Task: The response must consist of the lines below from the one with "Task: Select the second" through the one with "You are a computer-use agent. Screen", exactly as they appear and with both ends kept.

Provided records:
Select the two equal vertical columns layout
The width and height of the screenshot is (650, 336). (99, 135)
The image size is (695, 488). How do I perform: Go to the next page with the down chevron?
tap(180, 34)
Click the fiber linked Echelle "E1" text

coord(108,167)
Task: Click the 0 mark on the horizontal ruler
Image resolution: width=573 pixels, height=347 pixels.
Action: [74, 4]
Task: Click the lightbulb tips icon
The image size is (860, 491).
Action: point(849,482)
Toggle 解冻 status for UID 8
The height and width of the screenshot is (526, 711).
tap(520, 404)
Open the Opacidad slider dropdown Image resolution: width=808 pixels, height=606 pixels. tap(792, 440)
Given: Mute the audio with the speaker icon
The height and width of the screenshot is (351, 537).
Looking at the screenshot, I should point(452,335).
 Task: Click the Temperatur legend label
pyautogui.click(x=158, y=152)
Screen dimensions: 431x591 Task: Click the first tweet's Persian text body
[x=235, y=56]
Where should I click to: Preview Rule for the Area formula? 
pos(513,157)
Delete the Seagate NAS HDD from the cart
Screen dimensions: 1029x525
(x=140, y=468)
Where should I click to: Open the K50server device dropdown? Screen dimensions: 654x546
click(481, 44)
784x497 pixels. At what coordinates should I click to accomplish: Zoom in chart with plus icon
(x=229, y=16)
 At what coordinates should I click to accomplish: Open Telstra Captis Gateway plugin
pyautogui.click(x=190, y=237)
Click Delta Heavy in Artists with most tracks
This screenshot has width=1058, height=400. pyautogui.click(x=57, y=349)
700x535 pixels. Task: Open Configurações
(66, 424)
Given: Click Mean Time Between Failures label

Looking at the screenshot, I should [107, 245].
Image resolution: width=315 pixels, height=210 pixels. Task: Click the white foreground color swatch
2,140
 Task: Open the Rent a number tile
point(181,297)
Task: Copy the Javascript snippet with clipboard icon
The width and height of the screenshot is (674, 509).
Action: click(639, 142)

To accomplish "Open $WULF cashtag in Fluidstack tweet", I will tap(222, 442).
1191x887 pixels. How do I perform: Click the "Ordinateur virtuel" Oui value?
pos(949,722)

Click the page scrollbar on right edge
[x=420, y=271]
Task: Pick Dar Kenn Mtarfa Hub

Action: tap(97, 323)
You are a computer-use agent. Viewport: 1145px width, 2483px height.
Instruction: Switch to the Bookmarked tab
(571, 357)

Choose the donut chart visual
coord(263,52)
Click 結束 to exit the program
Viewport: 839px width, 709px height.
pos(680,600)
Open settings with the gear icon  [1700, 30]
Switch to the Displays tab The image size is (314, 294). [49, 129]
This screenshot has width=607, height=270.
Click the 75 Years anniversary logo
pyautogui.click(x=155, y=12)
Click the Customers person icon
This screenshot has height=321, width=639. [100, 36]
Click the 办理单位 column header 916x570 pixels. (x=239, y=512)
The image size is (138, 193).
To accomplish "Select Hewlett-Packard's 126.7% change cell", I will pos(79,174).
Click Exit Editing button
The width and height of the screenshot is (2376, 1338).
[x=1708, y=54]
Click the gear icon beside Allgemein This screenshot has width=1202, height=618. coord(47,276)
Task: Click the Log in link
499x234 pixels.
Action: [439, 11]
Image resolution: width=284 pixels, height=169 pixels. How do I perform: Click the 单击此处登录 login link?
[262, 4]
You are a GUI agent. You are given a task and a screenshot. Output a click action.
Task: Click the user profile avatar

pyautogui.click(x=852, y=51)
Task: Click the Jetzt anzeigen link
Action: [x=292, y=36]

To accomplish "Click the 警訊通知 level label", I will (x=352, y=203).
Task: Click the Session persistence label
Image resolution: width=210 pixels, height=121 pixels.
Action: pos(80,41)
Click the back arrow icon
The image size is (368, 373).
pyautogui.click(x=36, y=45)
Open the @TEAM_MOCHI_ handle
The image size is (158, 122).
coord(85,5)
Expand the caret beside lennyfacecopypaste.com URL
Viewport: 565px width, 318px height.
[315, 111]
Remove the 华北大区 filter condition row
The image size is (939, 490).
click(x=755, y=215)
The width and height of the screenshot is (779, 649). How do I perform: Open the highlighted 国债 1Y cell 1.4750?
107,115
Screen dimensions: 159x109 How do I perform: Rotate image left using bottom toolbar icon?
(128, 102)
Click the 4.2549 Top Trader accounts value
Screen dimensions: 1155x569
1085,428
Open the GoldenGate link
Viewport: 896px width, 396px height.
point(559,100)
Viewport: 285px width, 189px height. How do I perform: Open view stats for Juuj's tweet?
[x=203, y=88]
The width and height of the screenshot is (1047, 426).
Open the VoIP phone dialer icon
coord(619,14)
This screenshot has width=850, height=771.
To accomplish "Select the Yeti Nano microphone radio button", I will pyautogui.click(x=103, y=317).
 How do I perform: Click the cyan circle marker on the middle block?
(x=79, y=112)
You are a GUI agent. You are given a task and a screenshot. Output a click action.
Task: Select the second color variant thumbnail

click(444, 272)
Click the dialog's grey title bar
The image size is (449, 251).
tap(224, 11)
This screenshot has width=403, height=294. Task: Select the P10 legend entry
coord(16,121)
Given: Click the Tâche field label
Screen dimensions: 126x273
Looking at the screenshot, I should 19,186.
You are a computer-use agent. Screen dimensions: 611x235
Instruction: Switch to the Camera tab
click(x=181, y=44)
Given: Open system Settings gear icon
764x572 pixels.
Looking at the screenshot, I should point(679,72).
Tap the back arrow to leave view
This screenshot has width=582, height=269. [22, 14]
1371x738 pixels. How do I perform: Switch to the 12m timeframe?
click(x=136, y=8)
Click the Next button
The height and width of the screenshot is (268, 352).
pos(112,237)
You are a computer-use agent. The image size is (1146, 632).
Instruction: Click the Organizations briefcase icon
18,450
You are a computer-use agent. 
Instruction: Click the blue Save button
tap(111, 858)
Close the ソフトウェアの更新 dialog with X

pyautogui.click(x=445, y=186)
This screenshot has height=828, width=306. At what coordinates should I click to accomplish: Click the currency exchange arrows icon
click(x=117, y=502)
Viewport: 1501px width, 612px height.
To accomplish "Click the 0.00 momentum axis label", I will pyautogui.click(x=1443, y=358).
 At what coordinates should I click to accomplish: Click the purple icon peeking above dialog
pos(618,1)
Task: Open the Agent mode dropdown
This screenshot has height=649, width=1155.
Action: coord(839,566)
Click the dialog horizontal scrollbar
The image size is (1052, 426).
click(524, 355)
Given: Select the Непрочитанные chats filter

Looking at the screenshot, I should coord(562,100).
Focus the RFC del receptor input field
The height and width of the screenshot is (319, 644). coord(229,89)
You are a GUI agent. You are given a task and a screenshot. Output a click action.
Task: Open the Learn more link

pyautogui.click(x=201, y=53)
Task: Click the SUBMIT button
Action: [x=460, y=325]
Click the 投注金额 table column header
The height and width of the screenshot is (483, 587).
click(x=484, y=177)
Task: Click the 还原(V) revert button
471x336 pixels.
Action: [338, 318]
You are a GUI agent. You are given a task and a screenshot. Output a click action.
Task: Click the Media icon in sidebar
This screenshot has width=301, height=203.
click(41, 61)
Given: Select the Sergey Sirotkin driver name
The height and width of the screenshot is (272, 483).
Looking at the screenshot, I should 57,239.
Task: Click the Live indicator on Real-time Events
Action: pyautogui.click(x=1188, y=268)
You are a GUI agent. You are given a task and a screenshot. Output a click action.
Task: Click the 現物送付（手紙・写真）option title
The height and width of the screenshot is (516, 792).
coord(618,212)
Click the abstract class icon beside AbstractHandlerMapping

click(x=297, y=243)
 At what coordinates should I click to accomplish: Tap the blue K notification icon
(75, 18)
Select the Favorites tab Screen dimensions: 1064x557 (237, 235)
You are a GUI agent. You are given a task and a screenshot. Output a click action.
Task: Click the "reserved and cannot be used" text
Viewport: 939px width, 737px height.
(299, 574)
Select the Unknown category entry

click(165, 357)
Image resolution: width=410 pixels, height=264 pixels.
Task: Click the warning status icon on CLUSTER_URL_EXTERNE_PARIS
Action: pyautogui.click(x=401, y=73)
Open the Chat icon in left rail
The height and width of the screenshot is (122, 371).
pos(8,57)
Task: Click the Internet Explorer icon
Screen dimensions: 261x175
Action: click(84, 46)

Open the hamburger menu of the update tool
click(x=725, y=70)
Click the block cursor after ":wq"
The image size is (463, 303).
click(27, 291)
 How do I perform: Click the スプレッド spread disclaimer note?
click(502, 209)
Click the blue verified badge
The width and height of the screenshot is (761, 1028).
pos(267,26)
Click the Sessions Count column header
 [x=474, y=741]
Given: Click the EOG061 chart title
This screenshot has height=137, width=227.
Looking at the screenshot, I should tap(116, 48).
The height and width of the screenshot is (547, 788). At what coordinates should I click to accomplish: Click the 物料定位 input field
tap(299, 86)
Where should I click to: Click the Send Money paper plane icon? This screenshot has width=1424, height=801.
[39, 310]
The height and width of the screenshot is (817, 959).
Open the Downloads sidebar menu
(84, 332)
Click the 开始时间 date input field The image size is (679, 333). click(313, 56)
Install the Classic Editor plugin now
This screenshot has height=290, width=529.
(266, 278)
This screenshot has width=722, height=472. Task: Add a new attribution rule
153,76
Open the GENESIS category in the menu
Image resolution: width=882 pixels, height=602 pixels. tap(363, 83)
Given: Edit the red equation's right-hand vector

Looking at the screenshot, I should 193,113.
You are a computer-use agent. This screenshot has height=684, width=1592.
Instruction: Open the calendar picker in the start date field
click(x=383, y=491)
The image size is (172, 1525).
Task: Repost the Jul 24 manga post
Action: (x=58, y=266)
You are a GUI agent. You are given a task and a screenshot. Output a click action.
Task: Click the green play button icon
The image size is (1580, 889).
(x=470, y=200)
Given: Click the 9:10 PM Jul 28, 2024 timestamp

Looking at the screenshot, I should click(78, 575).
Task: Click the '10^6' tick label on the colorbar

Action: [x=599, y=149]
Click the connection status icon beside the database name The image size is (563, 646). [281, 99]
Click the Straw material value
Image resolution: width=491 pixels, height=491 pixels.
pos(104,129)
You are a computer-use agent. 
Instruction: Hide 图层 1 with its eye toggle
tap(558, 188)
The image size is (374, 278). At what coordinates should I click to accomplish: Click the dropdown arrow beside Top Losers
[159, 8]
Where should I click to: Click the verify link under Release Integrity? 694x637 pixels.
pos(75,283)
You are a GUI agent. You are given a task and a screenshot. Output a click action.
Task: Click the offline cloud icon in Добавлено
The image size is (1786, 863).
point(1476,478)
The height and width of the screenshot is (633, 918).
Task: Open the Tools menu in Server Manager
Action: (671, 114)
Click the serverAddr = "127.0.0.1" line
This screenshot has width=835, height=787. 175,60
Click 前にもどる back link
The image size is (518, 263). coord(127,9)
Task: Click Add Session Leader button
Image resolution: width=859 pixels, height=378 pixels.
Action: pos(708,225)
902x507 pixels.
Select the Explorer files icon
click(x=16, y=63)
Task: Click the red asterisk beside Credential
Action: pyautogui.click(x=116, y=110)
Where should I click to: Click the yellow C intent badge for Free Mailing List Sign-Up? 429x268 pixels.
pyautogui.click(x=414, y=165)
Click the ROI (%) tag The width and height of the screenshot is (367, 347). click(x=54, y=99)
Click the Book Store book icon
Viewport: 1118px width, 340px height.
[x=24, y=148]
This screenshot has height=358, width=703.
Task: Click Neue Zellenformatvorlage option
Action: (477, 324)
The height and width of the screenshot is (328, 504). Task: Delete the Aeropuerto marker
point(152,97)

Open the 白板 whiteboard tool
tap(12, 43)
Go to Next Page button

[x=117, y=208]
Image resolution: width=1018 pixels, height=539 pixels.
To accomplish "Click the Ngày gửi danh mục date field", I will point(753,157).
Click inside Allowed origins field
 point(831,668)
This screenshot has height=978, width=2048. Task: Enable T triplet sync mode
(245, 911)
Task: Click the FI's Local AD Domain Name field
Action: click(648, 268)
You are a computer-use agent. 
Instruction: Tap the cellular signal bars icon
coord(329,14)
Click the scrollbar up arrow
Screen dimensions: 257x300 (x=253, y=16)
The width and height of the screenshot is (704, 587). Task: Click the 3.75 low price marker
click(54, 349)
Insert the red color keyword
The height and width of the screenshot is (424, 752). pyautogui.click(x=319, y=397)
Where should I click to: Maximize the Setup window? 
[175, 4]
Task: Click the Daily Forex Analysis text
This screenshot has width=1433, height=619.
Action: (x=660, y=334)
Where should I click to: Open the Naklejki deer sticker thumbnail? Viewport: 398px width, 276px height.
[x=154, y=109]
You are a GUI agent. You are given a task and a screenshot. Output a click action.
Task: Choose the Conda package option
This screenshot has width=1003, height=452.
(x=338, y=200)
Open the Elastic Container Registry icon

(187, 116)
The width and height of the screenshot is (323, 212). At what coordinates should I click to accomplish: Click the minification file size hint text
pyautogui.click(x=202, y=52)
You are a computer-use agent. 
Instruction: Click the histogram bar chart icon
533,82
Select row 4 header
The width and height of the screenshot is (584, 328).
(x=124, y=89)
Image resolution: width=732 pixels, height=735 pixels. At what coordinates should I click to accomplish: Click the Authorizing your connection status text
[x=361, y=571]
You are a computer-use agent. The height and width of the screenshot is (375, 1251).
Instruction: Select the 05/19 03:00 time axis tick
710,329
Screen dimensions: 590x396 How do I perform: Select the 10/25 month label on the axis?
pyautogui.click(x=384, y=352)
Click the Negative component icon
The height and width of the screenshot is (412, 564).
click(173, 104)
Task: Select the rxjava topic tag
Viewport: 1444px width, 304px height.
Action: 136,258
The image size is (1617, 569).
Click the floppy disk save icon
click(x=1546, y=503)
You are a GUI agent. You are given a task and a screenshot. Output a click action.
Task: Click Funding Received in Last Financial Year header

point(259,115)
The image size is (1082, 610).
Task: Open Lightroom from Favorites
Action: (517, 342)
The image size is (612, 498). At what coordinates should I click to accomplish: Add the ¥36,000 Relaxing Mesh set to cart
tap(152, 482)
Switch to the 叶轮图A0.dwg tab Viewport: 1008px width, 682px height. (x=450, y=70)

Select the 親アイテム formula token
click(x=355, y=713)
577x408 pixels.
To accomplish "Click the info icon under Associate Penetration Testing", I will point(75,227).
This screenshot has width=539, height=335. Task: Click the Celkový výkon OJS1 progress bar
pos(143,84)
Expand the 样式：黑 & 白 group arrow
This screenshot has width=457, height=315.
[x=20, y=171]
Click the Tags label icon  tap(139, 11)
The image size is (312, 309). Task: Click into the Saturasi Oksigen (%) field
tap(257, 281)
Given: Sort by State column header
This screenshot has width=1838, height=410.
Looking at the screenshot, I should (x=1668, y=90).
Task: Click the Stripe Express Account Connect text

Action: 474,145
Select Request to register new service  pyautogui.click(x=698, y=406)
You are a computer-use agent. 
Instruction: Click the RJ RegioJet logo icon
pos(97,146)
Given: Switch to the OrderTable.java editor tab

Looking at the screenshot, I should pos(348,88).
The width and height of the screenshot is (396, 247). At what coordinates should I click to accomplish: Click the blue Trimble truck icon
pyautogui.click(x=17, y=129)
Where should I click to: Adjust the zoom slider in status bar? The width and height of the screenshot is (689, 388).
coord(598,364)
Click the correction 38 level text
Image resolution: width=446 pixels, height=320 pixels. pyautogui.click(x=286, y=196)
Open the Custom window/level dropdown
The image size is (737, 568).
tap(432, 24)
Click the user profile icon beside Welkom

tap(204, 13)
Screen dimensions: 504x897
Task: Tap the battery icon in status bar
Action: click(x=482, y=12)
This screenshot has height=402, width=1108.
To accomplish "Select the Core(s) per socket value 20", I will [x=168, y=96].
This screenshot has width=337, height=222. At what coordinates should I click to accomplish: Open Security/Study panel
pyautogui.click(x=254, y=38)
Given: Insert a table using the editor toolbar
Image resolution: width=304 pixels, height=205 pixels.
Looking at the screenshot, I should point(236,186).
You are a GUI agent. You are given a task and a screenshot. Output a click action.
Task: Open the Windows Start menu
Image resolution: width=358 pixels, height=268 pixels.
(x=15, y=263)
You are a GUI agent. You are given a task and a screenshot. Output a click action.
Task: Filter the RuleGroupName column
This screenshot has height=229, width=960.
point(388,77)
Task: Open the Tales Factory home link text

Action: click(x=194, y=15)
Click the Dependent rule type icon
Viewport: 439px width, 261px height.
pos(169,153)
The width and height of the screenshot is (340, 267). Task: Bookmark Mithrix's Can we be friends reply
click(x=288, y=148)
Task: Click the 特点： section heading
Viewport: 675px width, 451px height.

Written solution:
Task: Select the second color variant thumbnail

click(444, 272)
Click the dialog's grey title bar
The image size is (449, 251).
tap(224, 11)
This screenshot has width=403, height=294. Task: Select the P10 legend entry
coord(16,121)
Given: Click the Tâche field label
Screen dimensions: 126x273
Looking at the screenshot, I should 19,186.
You are a computer-use agent. Screen dimensions: 611x235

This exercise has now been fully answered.